(EXERCISE MATERIAL):

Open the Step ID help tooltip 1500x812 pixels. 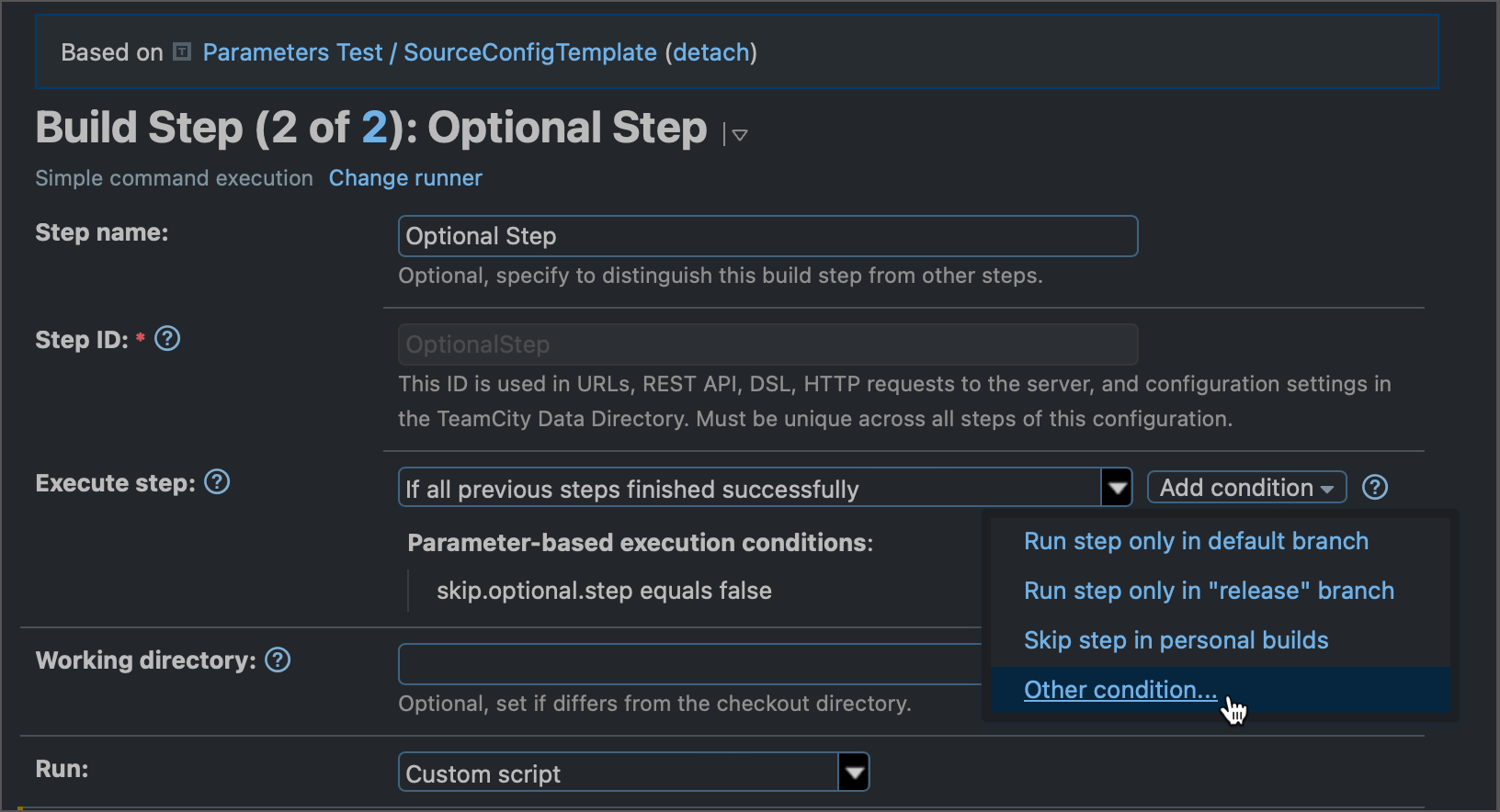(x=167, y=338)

--

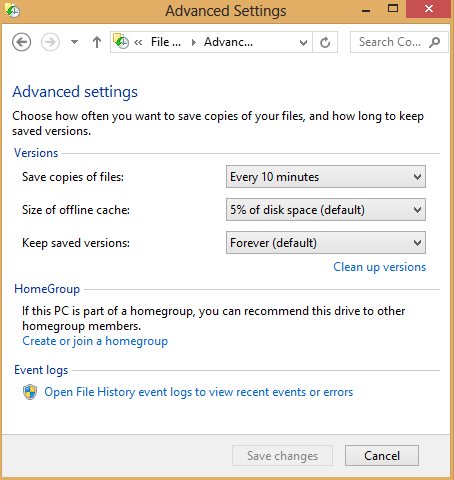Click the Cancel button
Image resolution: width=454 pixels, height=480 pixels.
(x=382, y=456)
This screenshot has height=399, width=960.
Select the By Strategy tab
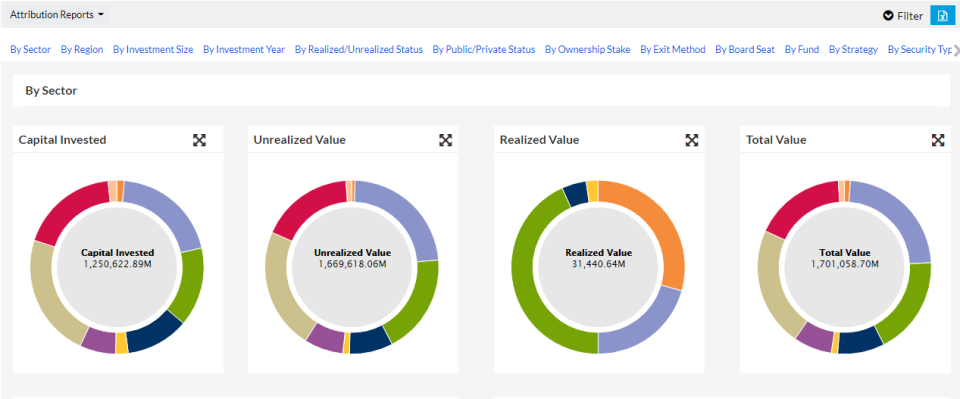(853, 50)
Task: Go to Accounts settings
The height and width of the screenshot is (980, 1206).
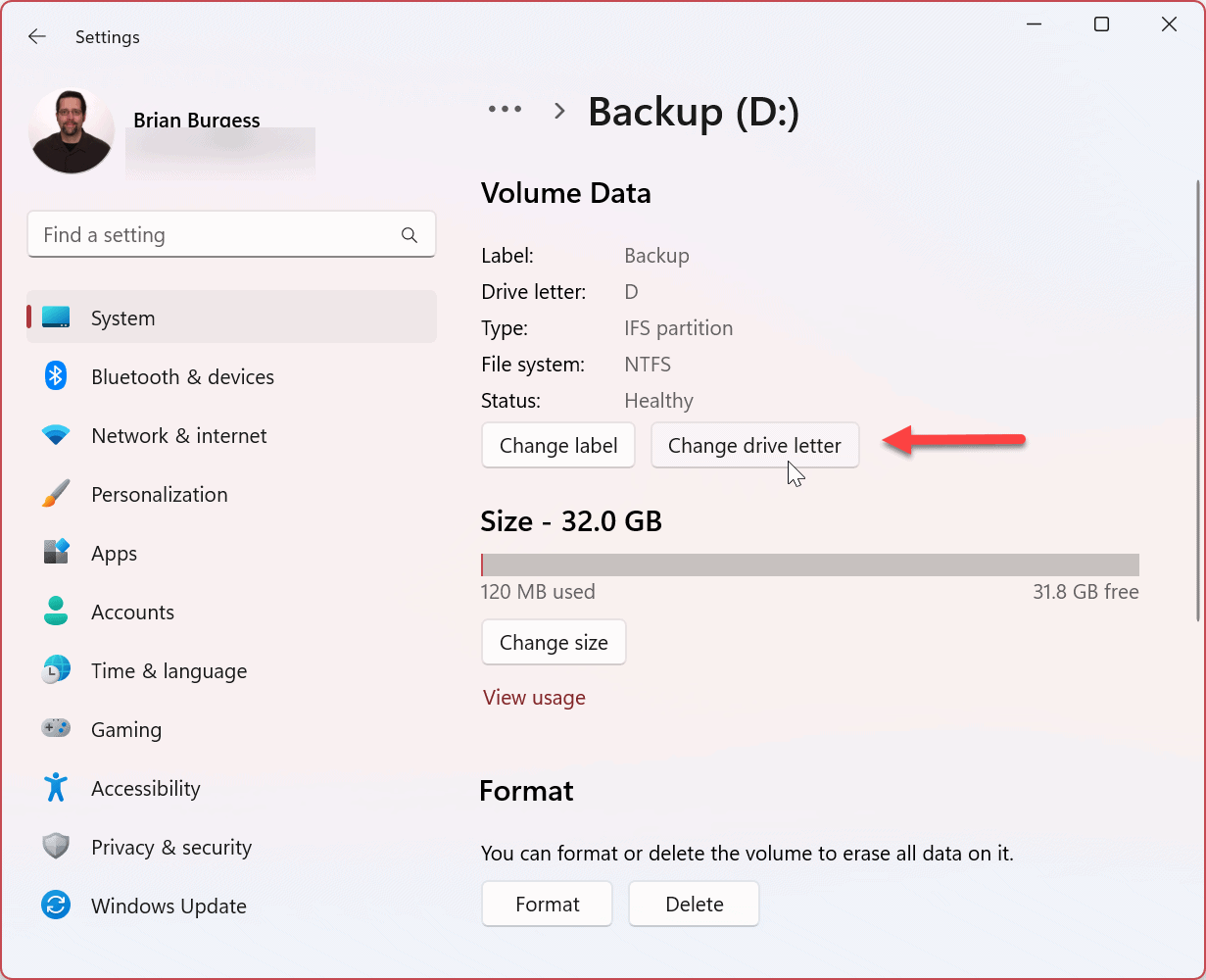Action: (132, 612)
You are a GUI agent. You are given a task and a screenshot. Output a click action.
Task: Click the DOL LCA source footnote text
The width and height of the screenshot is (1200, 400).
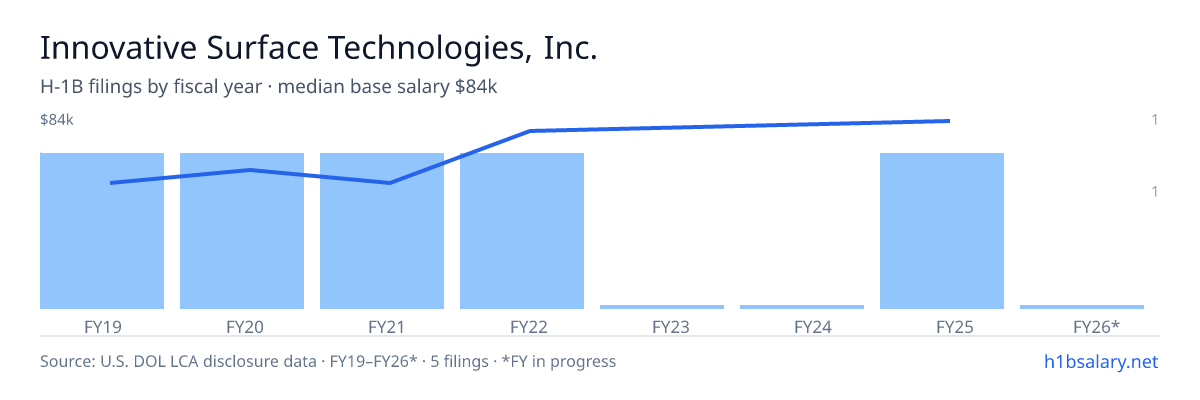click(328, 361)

--

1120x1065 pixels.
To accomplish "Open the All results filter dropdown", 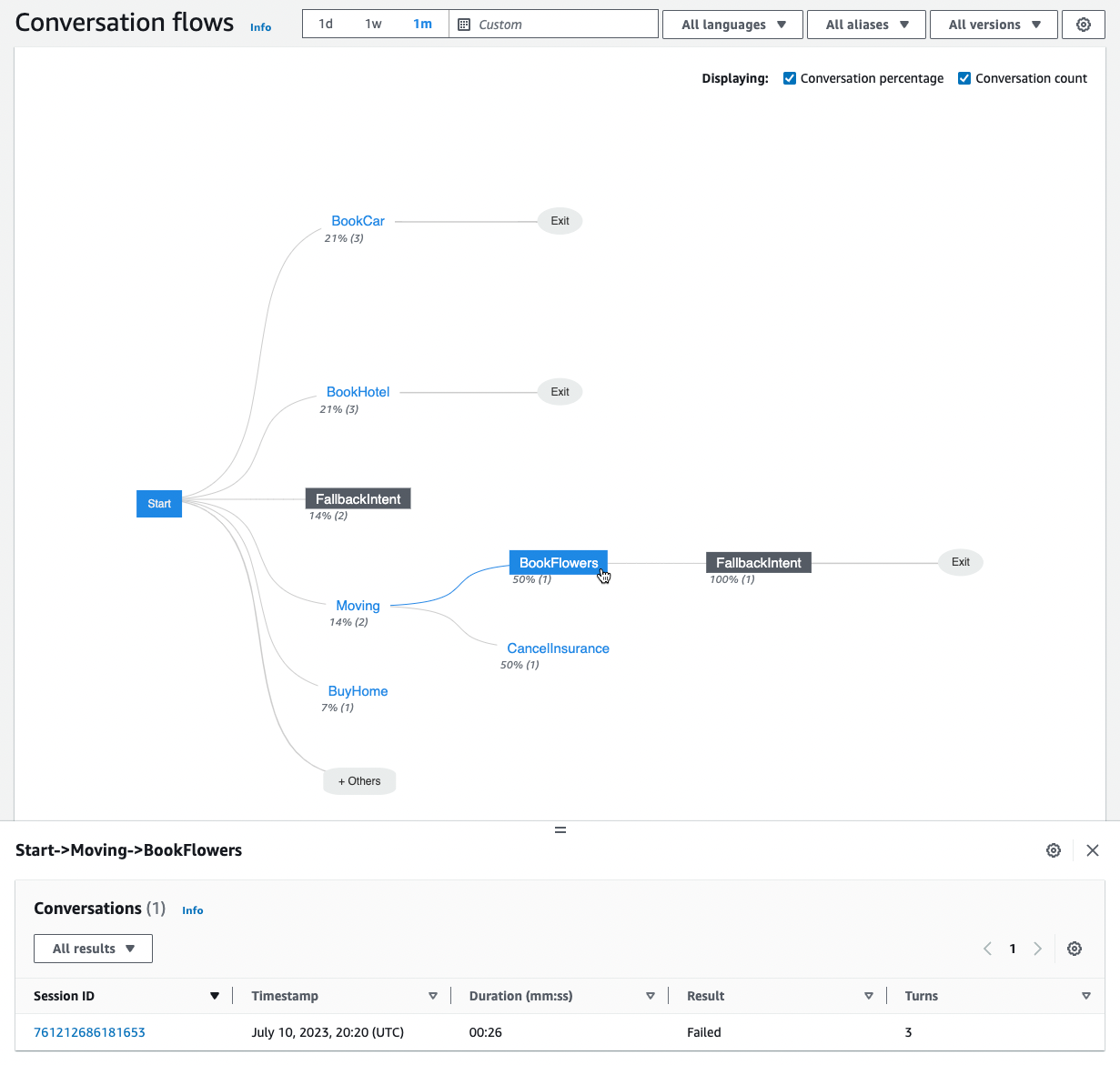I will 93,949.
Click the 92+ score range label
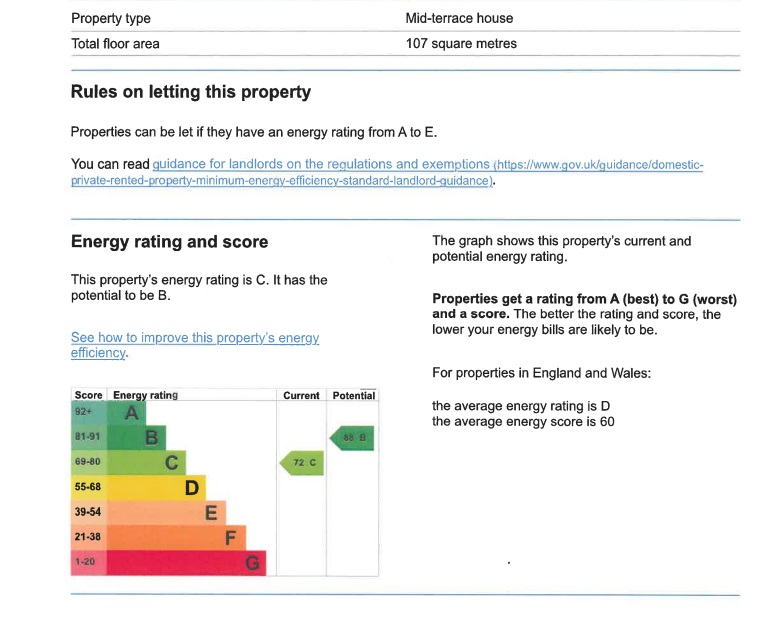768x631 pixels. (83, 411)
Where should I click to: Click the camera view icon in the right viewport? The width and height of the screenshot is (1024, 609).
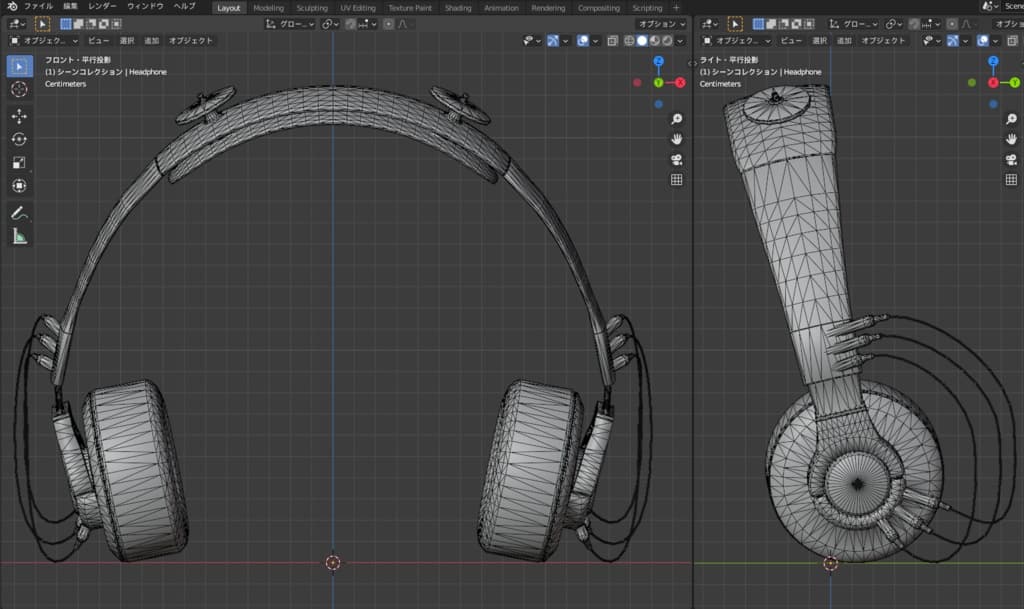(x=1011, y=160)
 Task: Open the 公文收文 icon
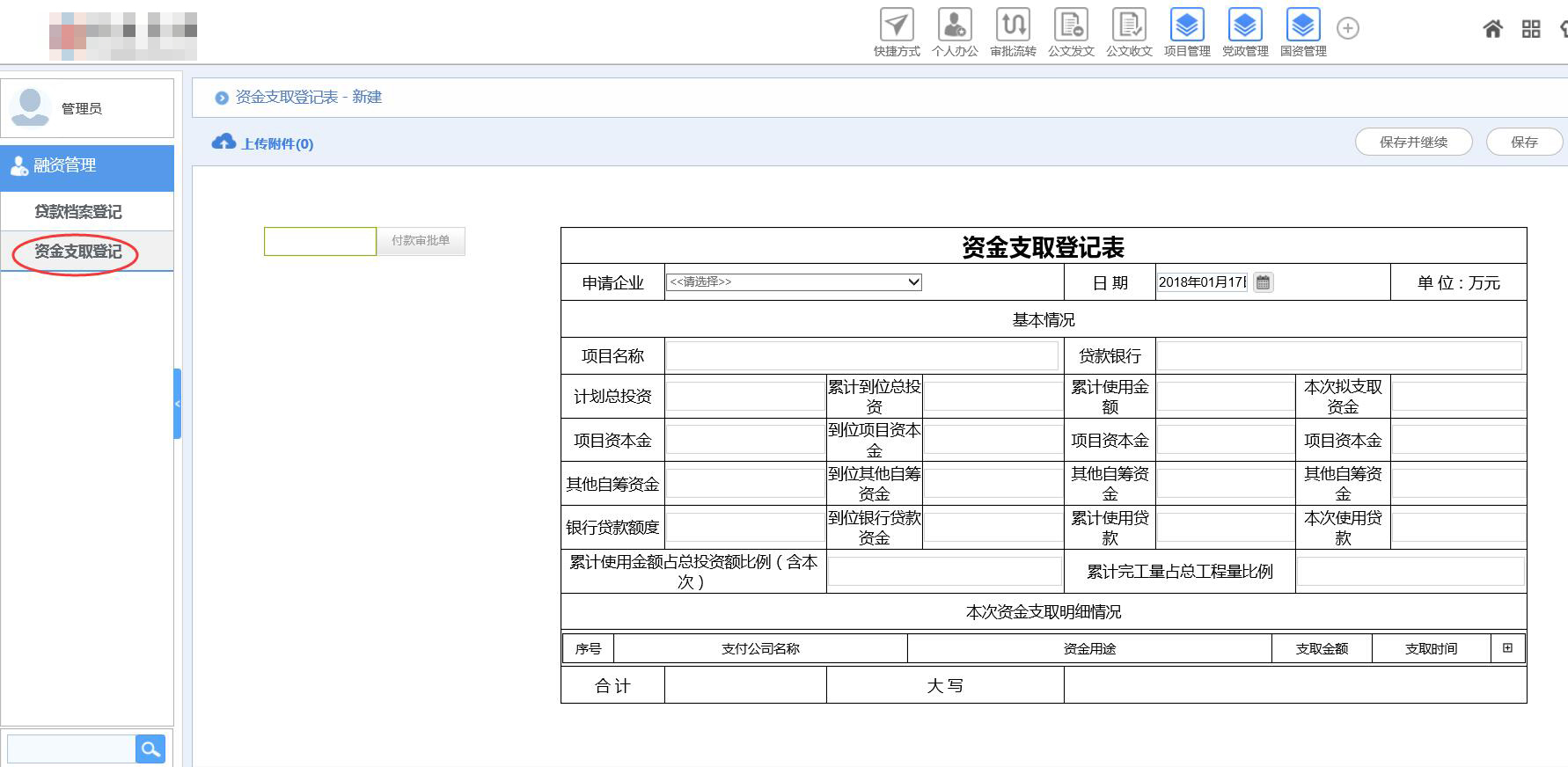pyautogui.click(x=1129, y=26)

(YOUR OBJECTIVE):
In the records above, find the line containing "This screenshot has height=399, width=960." and the line containing "You are a GUI", then give both of them again word for word along with every line between. Omit any pictures.

(EXERCISE RESPONSE):
This screenshot has height=399, width=960.
Select the By Strategy tab
(853, 50)
Task: Go to Accounts settings
The height and width of the screenshot is (980, 1206).
Action: (132, 612)
You are a GUI agent. You are given a task and a screenshot. Output a click action.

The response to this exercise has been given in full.